Northern white rhino eggs fertilized in bid to save the species

In about 10 days' time, we'll see if it worked or not.

Alexandru Micu by Alexandru Micu
August 26, 2019
in Animals, Biology, News, Science

In about 10 days’ time, we’ll see if it worked or not.

Researchers in Italy report fertilizing eggs collected from the last two females of the species. There are no living male northern white rhinos currently in the world, so the team used frozen sperm from Sudan, the now-dead last male.

In about 10 days, we’ll know if any have developed into an embryo. The plan is to help the species reproduce via a surrogate mother rhino.

All the eggs in one basket

“We expect some of them will develop into an embryo,” says Cesare Galli, co-founder of the Avantea lab where the work was carried out. Galli is also the corresponding author of the study detailing the process.

The female rhinos currently live at Ol Pejeta, a wildlife conservancy nearly three times the size of San Francisco in the heart of Kenya. Out of the 10 eggs that were recovered in June, only 7 could be used in the process.

The male, a 45-year-year-old named Sudan, became “The Most Eligible Bachelor in the World” on the Tinder dating app in a fundraising effort. He was euthanized after age-related complications last year. Researchers froze his sperm as they prepared for this current procedure. Galli quips that it is better not to “get to the last two individuals before you use this technology.”

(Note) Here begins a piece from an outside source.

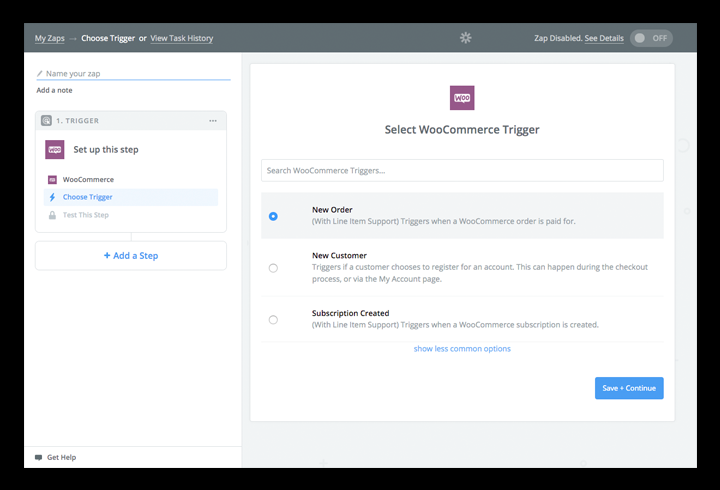Select the New Order radio button
The image size is (720, 490).
coord(273,216)
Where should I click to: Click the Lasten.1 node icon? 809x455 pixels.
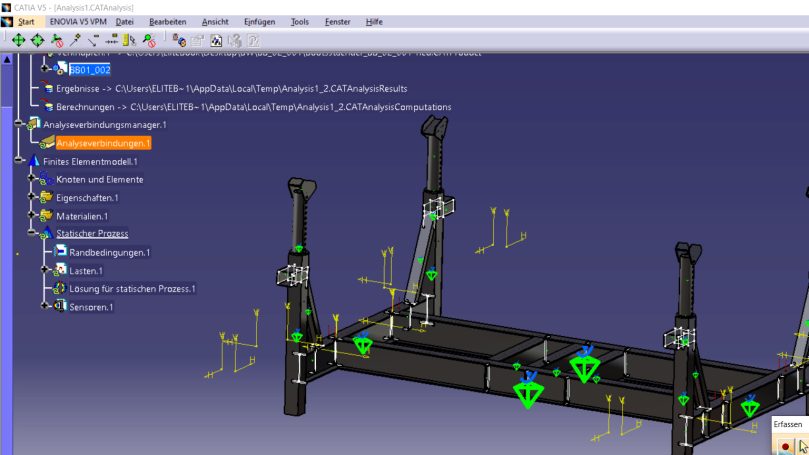[x=59, y=270]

The end goal is to raise a herd of at least five individuals and re-introduce them in their natural habitat, which could take decades to accomplish.

In the meantime, there’s the issue of poaching. The northern white rhino was driven extinct by poachers killing the animals for their horns. Advocacy group Save the Rhino says that roughly 2,360 northern white rhinos roamed Chad, the Central African Republic, Sudan, the Democratic Republic of the Congo, and Uganda as recently as 1960. By 1984, it dropped to about 15.

Other rhino species are also prey for poachers, but they’re not in as dire shape as the northern white. Reintroducing five animals into the wild won’t do any good as long as there are still poachers around.

The paper “Embryos and embryonic stem cells from the whiterhinoceros” has been published in the journal Nature.